Здесь мы видим характер взаимосвязи таких неодинаковых по силе воздействияфакторов, как
— политика метрополий по отношению к своим колониальным владениям;
— политика метрополий по отношению к колониальным владениям друг друга;
— политика английских и французских колоний по отношению друг к другу;
— обратное воздействие колоний на метрополии;
— взаимодействие английских колоний между собой;
— воздействие со стороны отдельных групп английского общества на принятие того или иного решения.

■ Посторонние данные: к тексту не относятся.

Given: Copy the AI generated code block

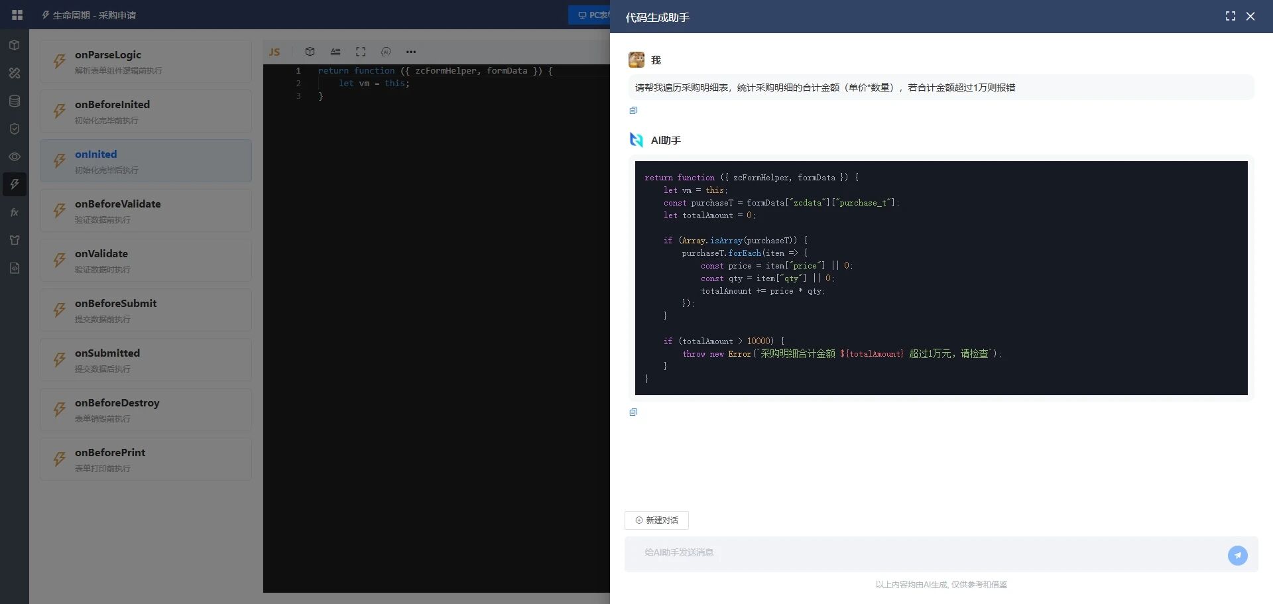Looking at the screenshot, I should (x=633, y=412).
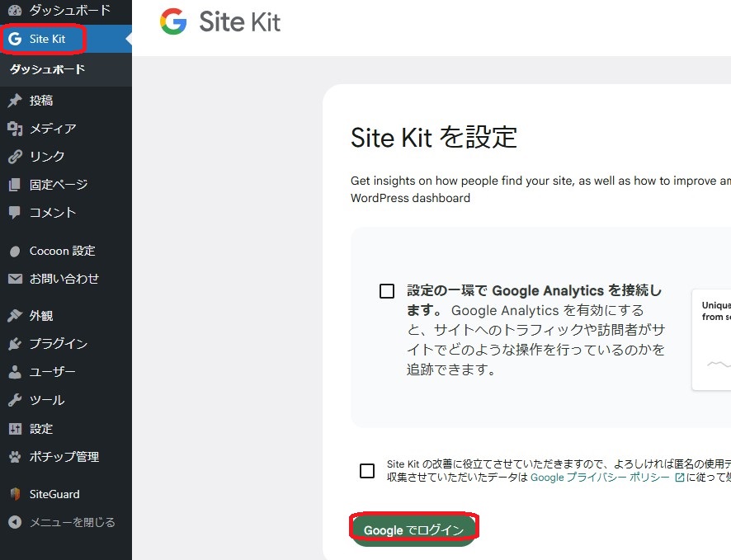Click the plug icon beside プラグイン
731x560 pixels.
(15, 344)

В качестве конкретного примера взаимодействия этих факторов можно привести Утрехтский мир. Переход к англичанам Ньюфаундленда и побережья Гудзонова залива являлся прежде всего результатом успешных фландрских кампаний, которые позволили английскому правительству диктовать условия мира и потребовать уступок в колониях (при этом итоги боевых действий на самом Ньюфаундленде и Гудзоновом заливе не имели значения). Уступка Акадии наоборот была прямым следствием операции, проведенной англичанами в Северной Америке объединенными силами колоний и метрополии (хотя и здесь свою роль сыграло то обстоятельство, что французы в Утрехте оказались в ситуации, когда ради сохранения испанской короны за Филиппом V, они были готовы пойти на определенные жертвы, тем более в колониях).
Классик американской литературы Уильям Фолкнер утверждал: «Прошлое не мертво — оно еще даже не прошло». На наш взгляд, это утверждение можно отнести и к сюжету данного исследования.
Утрехтский договор, выбранный нами в качестве верхней временной границы данного исследования, подвел итоги Войны за испанское наследство, а вместе с ней и всего «первого раунда» колониальных войн между Англией и Францией. Этот договор явился важным, а в определенной степени и переломным моментом в истории Североамериканского континента. Споря о принадлежности территорий, казавшихся более или менее мелкой разменной монетой в большой игре, английские и французские дипломаты, сами того не ведая, наметили некоторые контуры современной политической карты Североамериканского континента и определили направления исторического развития американского и канадского народа.